Oakland Symphony Music Director, maestro Michael Morgan dies at 63

Michael Morgan, Oakland Symphony

Michael Morgan, courtesy Oakland Symphony.

Long-time Oakland Symphony conductor and Music Director Michael Morgan died Friday after a years-long illness, the symphony announced. Morgan expounded orchestral conventions alongside experimental music operations, preached inclusivity and education and worked tirelessly to get the people of the Bay Area, and Oakland especially, to find their own connections to classical music. He was 63.

“This is a terribly sad moment for everyone in the Oakland Symphony family. We have lost our guiding father,” Executive Director Mieko Hatano said on the organization’s website. “Michael’s plans and ambitions were set for several seasons to come. He made his Orchestra socially authentic, demanded equality, and he made his Orchestra our orchestra. He fashioned a unique, informed artistic profile that attracted one of the most diverse audiences in the nation. His music reflected his beliefs: reverence for the past, attuned to the future, rooted in his adopted home of Oakland. His spirit will always guide the enduring future of the Oakland Symphony.”



Morgan, born in Washington, D.C., had been music director at Oakland’s symphony since 1991.

The Oberlin College Conservatory of Music graduate started playing piano at age 8. At Oberlin, he worked with the likes of Leonard Bernstein. He’s been conducting professionally since 1979 and first gained international attention a year later. In 1982, he debuted at the prestigious Vienna State Opera. The same year, he became the assistant conductor of the St. Louis Symphony Orchestra. He moved on to the same position with the Chicago Symphony Orchestra in 1986.

He’s also worked with symphonies Coast to Coast but has remained in the Bay Area after moving here. In his tenure he made the Oakland Symphony a dynamic presence, not afraid to experiment with formats and types of shows. Among those were a series of shows in 2018, called “Playlist,” where non-musicians picked the program. One such non-musician was W. Kamau Bell.

“He just said, send me your favorite songs. So I sent him songs from different periods of my life,” Bell told RIFF at the time.

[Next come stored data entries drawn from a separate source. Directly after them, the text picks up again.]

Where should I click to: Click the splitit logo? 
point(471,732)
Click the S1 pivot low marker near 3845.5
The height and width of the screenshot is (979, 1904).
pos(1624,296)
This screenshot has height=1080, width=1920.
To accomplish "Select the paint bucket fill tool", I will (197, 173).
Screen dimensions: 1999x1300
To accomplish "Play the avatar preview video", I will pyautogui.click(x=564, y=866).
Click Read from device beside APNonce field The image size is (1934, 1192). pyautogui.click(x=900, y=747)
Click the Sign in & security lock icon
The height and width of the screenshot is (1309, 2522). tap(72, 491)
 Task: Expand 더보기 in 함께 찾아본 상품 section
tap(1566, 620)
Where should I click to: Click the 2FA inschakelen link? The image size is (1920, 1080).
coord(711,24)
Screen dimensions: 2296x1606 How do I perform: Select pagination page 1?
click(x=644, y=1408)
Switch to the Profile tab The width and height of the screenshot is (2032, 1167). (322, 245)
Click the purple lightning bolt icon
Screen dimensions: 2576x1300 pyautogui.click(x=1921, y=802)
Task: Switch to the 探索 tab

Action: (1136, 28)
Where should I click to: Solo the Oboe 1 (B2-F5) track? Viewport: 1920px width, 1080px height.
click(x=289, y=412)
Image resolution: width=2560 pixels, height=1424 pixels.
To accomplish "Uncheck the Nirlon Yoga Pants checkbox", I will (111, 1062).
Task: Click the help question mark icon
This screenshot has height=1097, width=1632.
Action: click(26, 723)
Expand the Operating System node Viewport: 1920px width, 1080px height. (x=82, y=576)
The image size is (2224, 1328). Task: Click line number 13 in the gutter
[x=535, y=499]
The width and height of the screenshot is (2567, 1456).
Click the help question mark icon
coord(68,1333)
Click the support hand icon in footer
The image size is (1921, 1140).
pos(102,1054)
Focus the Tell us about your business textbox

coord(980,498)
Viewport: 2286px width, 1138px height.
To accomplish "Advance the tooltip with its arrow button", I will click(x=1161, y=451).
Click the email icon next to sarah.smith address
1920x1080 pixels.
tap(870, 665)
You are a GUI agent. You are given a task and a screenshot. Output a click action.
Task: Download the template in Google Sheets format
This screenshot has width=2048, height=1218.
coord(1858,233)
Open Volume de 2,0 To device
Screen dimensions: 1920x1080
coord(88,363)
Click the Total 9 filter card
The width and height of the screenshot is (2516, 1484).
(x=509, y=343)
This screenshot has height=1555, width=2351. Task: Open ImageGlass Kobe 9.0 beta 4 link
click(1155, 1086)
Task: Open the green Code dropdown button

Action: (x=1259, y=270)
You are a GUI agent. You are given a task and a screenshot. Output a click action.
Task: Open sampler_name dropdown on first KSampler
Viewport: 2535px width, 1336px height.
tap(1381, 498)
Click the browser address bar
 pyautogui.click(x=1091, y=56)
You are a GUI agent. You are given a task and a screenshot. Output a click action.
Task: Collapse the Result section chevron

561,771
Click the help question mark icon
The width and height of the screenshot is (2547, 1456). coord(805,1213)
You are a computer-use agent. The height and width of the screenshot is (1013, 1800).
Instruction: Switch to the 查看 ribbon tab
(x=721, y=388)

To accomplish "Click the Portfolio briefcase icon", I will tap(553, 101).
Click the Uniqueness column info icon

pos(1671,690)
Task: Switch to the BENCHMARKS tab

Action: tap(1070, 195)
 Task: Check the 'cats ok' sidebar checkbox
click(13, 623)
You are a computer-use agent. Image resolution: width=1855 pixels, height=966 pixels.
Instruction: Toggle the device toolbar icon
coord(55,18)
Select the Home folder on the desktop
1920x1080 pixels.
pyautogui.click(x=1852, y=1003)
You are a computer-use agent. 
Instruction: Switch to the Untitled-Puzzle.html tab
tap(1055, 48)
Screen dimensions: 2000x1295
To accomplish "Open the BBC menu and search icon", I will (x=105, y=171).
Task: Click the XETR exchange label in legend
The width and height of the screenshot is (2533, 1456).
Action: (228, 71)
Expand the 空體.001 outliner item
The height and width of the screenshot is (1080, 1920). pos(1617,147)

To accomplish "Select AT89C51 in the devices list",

He was one of the most prominent Black conductors and classical music leaders in the U.S., and worked to get more People of Color involved in classical music. But he wouldn’t let that pigeonhole him. He accomplished this by getting personally involved in music education. In 2020, he partnered with the San Francisco Symphony as the first curator of its Currents online series.



More recently, he was involved in the Emerging Black Composers Project, a partnership with the San Francisco Symphony that sought out emerging Black composers and awarded them with commissions that will be performed locally. He was one of the key mentors to composers. Morgan led the San Francisco Symphony on July 23 at Davies Symphony Hall in San Francisco.

Michael Morgan was also artistic director of the Oakland Youth Orchestra, music director of the Sacramento Philharmonic Orchestra and Sacramento Opera, artistic director of Festival Opera in Walnut Creek, taught at the San Francisco Conservatory of Music and was music director at the Bear Valley Music Festival, south of Lake Tahoe. He’s conducted the San Francisco Symphony and San Francisco Ballet orchestra numerous times.

Morgan had been getting dialysis treatments for several years. He received a kidney transplant in May at UCSF Medical Center, but contracted an infection earlier this month and has been hospitalized at Kaiser Oakland since then.

Michael Morgan is survived by his mother, Mabel Morgan, and sister Jacquelyn Morgan. A memorial service will be announced in the near future.